Today, data is everywhere (internet, emails, sms, linkedin, twitter, facebook, online magazines, online newspapers, online journals, etc) and easily accessible and the result is ‘Big Data’ (data in a variety of forms, of different sizes and complexities). With many trillions of click stream records being generated every second, and aggregated to records with thousands of attributes, massive data and databases are being built. But how do we make sense of the massive data? There is a clear need and increasing demand for business analytics techniques to find patterns in the data and to present these in a simple way and at the same time display insights.
One of the challenges today is, in the past, business users relied on statisticians to analyze the data and to report the results. And, the results typically raised more questions and generally it took a long while, sometimes months, before business users could actually act on the results. Business users, while being domain knowledge experts in their particular areas, are not likely to be experts in statistics and business analytics.

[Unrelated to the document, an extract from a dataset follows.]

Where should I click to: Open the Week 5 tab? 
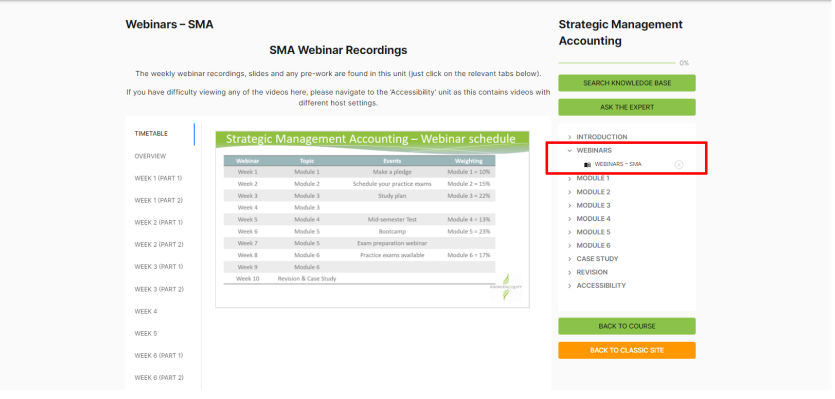[145, 334]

Business users are also placing more demands on IT for more information in near real time. For organizations to better understand and improve the results of their business processes along one or more dimensions, organizations need data science teams which consist of experts in business analytics, domain knowledge and IT. Another key challenge for organizations is the transition of analytics onto mobile devices. Leading organizations have started to store data for mobile distribution.
With the growing variety in data, organization’s need to determine the types of data they want to analyze. It is also critical for organization’s to be able to leverage on both structured & unstructured data. The major challenge that organization’s face in today’s competitive environment is to identify which data is relevant and useful and then to transform the data into useful knowledge for business decisions.
Organizations need to have tools or roadmaps to put their analysis results and insights into use for actionable decision making. Organizations also need to share information throughout their enterprise, so that analytics can be used in a proactive way, to grow profits and streamline operations in the hope of gaining a competitive advantage over their competitors.
Carol, if you can sum it up in a couple of sentences, what is your take on data analysis for something as complex as discussions in social media? What is the general approach or stance nowadays?
Now a days most companies are moving more to Data Visualisation. They are making sense of their data visually, and using software that allows them to do more what-if scenarios, so that they can make decisions quickly, in almost real time.